Tot slot verwelkomt het kabinet het voorstel dat de Commissie in september 2022 deed op het gebied van mediavrijheid. Deze mediawet zou moeten beschermen tegen politieke inmenging in de journalistiek. Verder betekent het onder andere dat er regels komen over de financiering van media. Het kabinet acht dit voorstel van belang in het kader van de toenemende druk die de Russische inval van Oekraïne op de vrijheid van media heeft gezet en verschillende aanwijzingen dat ook binnen de EU de mediavrijheid ondermijnd wordt, terwijl het kabinet dit ziet als een kernwaarde van de EU.
Het kabinet stelt constructief te willen meewerken aan het vergroten van transparantie en integriteit binnen de Europese Unie en daarmee het verbeteren van de democratische legitimiteit van de EU. Het kabinet erkent dat de Commissie daadkrachtiger haar rol is gaan vervullen als hoedster van de Europese verdragen en zal de instantie blijven aanmoedigen dit in de toekomst ook te doen. In het bijzonder steunt het kabinet het gebruik van inbreukprocedures door de Commissie om problemen op het gebied van de onafhankelijkheid van rechters aan te kaarten en het herstelfonds als drukmiddel te gebruiken om de rechtsstaat in de Europese Unie te beschermen.
Het bestrijden van corruptie ziet het kabinet ook als een gebied waar binnen de EU meer aandacht aan geschonken zou moeten worden. Het kabinet blijft daarom lidstaten die nog niet deelnemen aan het Europees Openbaar Ministerie (EOM) aansporen dit wel te worden. In hetzelfde kader van de aanpak van ondermijnende criminaliteit, presenteert het kabinet zich ook als een voorstander van grensoverschrijdende justitiële samenwerking tussen EU-lidstaten.
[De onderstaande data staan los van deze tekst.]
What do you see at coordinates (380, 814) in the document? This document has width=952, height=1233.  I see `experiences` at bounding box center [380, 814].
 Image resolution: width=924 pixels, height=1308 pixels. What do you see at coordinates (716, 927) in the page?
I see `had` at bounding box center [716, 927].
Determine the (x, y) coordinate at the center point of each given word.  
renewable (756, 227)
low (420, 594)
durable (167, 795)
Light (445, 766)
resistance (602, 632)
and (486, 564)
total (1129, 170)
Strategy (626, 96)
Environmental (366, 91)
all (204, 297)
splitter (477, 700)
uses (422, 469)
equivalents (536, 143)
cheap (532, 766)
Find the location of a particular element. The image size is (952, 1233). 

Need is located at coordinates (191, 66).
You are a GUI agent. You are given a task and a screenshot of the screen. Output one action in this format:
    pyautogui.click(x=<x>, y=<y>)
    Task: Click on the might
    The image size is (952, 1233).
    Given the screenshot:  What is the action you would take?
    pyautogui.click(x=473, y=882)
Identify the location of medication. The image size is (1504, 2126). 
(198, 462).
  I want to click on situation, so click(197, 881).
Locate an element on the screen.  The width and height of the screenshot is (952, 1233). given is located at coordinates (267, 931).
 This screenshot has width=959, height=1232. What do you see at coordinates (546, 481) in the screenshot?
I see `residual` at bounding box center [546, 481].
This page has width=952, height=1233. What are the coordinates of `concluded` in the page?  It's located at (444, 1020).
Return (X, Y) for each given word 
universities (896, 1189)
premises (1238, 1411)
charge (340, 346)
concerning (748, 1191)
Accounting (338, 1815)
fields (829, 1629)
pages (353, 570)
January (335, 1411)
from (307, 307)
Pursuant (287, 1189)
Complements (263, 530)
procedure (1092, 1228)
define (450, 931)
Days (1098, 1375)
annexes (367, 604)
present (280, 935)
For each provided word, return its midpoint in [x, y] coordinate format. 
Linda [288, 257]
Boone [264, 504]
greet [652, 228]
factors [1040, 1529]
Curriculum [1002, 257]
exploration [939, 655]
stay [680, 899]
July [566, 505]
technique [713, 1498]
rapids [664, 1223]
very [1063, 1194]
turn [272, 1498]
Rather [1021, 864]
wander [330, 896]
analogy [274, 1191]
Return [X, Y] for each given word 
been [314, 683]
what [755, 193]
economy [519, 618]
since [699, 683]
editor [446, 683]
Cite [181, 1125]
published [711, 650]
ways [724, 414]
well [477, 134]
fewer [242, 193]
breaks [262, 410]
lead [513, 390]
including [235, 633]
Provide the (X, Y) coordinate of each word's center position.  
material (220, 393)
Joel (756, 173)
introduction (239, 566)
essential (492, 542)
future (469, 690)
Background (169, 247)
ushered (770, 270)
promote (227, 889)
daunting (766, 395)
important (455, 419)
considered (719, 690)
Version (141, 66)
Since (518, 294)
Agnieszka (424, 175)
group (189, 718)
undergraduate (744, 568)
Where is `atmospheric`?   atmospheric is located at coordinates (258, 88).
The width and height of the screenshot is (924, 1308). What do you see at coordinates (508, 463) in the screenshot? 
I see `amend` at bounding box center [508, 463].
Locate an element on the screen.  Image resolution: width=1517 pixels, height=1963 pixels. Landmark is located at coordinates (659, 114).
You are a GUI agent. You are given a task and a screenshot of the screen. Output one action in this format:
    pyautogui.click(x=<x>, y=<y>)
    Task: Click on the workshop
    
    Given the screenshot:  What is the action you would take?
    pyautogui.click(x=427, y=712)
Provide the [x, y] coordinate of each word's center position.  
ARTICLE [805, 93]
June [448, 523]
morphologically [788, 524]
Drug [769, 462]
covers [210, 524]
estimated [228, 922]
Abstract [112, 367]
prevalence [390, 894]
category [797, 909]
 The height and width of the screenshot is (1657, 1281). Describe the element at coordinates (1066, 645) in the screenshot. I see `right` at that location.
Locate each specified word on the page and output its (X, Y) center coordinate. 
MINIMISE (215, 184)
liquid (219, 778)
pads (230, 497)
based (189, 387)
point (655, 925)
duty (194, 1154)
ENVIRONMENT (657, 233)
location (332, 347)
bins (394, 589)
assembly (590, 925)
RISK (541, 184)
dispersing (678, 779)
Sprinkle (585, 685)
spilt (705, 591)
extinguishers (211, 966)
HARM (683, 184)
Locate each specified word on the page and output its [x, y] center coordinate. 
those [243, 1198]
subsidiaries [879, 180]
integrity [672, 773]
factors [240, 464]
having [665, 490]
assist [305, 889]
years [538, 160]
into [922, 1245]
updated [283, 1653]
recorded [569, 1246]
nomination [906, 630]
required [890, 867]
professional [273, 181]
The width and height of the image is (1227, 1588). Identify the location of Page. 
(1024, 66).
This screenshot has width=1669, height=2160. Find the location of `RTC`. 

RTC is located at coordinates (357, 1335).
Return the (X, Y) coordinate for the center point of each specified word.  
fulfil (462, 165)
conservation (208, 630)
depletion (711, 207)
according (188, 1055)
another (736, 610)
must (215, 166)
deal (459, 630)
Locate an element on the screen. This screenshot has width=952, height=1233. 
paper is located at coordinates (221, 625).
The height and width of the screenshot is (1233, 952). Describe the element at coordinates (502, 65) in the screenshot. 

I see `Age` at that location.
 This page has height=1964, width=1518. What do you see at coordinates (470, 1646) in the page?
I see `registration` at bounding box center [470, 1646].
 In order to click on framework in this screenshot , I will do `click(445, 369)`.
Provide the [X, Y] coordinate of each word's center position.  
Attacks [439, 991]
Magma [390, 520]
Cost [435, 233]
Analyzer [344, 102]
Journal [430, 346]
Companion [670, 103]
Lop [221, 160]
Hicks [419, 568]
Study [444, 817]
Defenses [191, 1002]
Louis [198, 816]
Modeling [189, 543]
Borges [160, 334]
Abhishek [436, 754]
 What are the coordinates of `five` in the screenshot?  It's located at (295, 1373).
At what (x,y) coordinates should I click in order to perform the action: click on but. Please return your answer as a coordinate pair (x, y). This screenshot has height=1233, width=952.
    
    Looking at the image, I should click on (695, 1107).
Het voorstel van de Commissie om digitale informatie-uitwisseling tussen lidstaten op civiel en strafrechtelijk niveau te verplichten is dan ook positief ontvangen door het kabinet.
Vanuit de overtuiging dat burgerparticipatie van groot belang is voor de democratische legitimiteit van de EU, verwelkomt het kabinet de aankondiging van de Commissie dat het de Europese burger in 2023 zal blijven betrekken in de beleidsvorming. Het kabinet organiseert in 2023 en 2024 zelf ook burgerdialogen. Het is hierbij van groot belang dat de burger goed geïnformeerd is over de Europese Unie. Naast de inzet op verschillende communicatiemiddelen zet het kabinet zich daarom ook in voor modernisering van het EU-transparantiebeleid en het toegankelijker maken van de EU-besluitvormingsprocedure. Het kabinet hoopt dat de recentelijke corruptie-aantijgingen in het Europees Parlement een nieuwe impuls zullen geven aan voorstellen die zij in 2019 samen met negen andere lidstaten deden.